本研究将碳酸酐酶Dca片段插入原核表达载体pET21b中并转化大肠杆菌OrigamiB（DE3）pLysS，由IPTG诱导表达带有组氨酸标签的融合蛋白，并经镍柱亲和层析方法获得纯化的Dca，通过p-Nitrophenyl Acetate测活（pNPA）结果显示具有活性，为Dca结构与功能的研究提供了足量的蛋白质保证．纯化出的蛋白质利用Edelhoch方法测定其摩尔消光系数（molar absorbance coefficient）ε，结果显示比预测的摩尔消光系数值偏小．

英文摘要：

To obtain stable, active recombinant Dca and provide a accurate concentration determination for the subsequent research, full length cDNA of Dca was constructed into prokaryotic expression vector pET21b and the recombinant plasmid was transferred into Origami B（DE3）pLysS. Expression of the target protein was induced with IPTG and purified under native conditions using the Ni-NTA agarose column.

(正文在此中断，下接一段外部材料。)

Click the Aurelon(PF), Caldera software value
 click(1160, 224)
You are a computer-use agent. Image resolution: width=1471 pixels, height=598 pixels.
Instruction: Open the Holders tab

The activity of Dca was verified through the enzymatic assay with pNPA（p-Nitrophenyl Ace-tate） and the production of enough Dca paves the way for the functional and structural study. Based on the Edelhoch method, ε（molar absorbance coefficient） was determined and the measurement of Dca of- fers an accurate concentration determination of this protein in pursuing detailed studies.